(Task goal)
Write out the lines of the data below, starting with the line that contains "1456x816 pixels. At" and going on through the end of the data. Leave the pictures out.

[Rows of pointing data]
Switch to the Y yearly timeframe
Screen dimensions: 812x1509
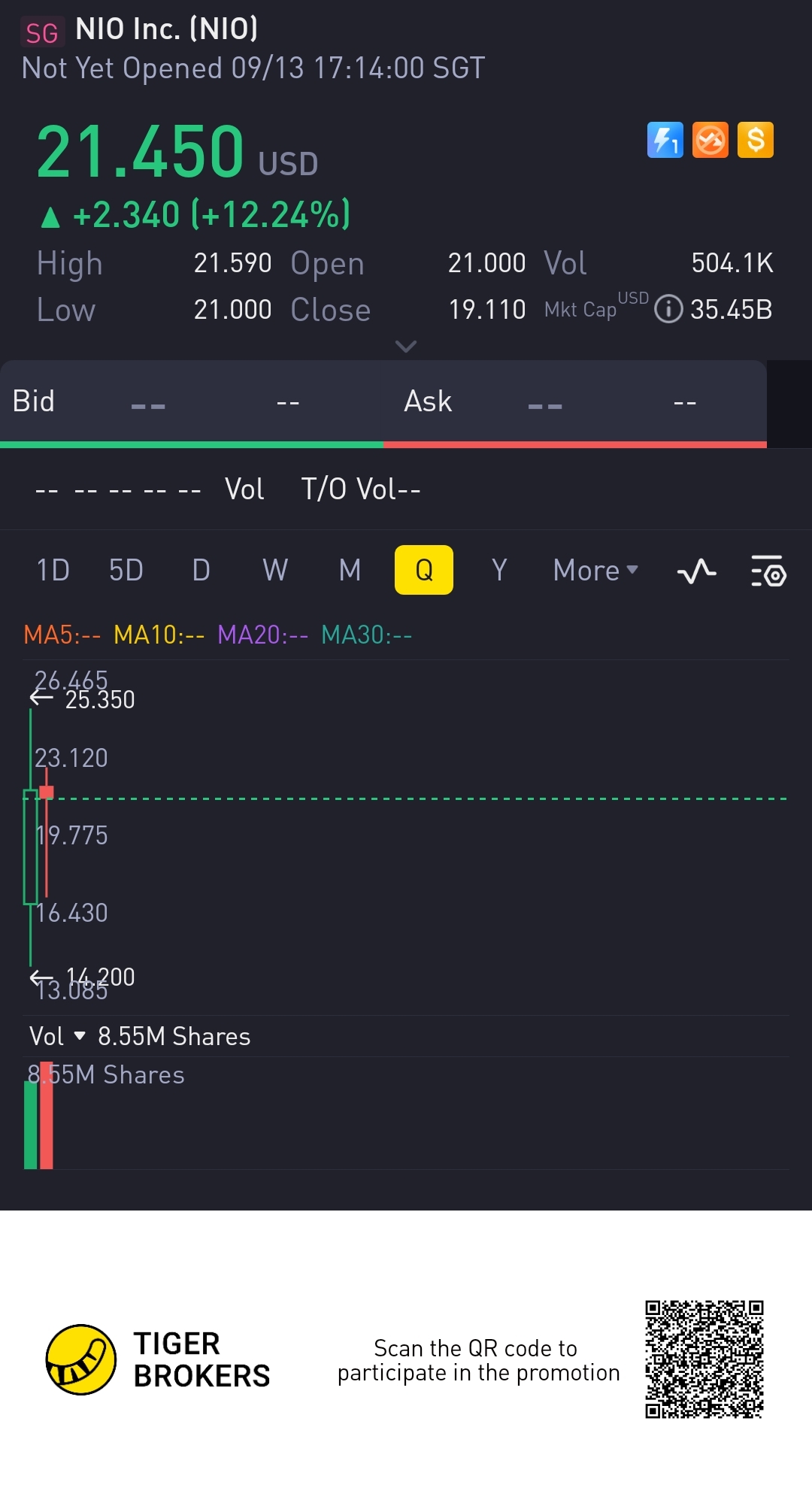pos(499,571)
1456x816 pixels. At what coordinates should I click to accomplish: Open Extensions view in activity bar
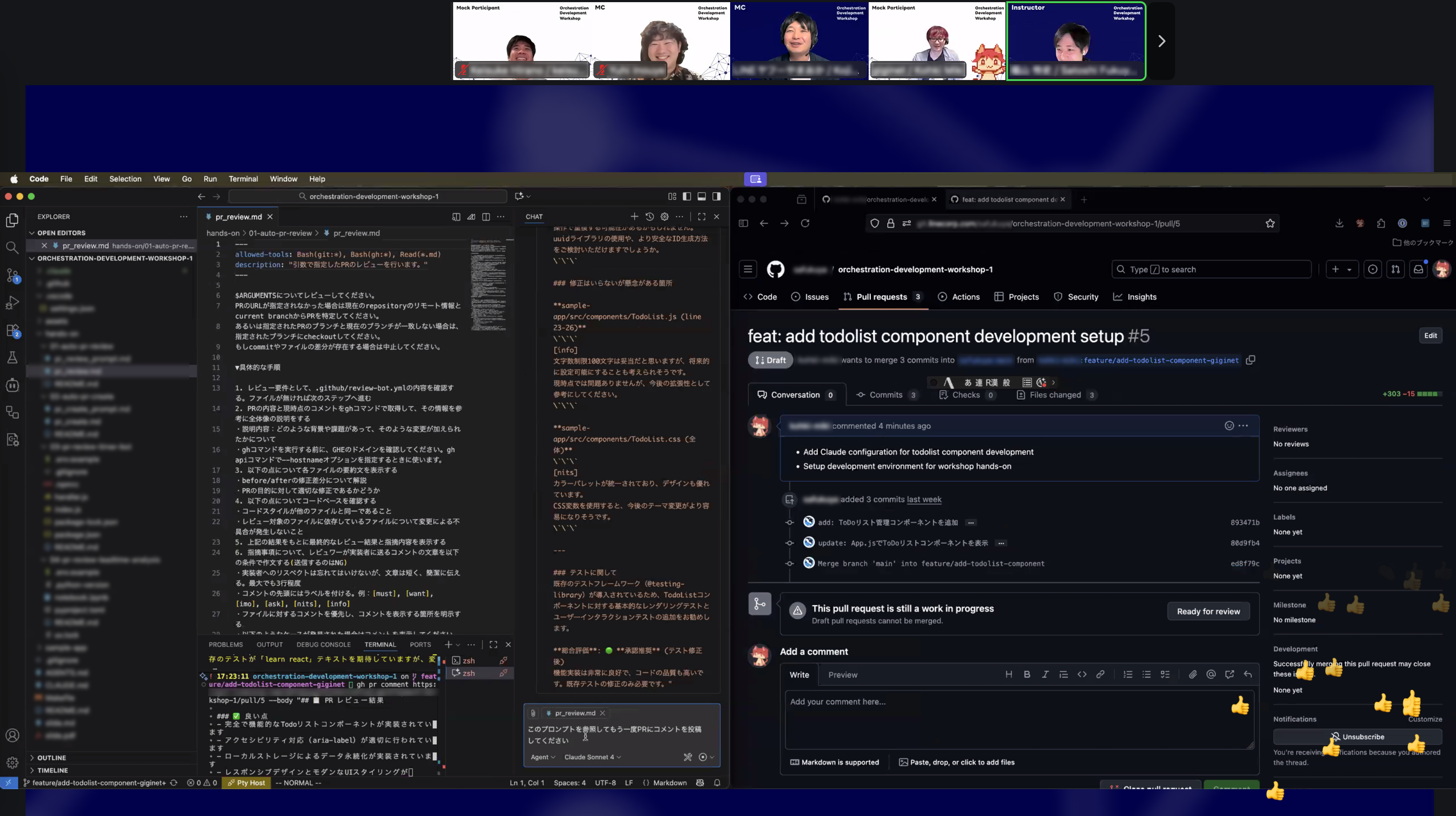pos(13,331)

(Written solution)
1456x816 pixels. At what coordinates should I click to accomplish: Open Extensions view in activity bar
pos(13,331)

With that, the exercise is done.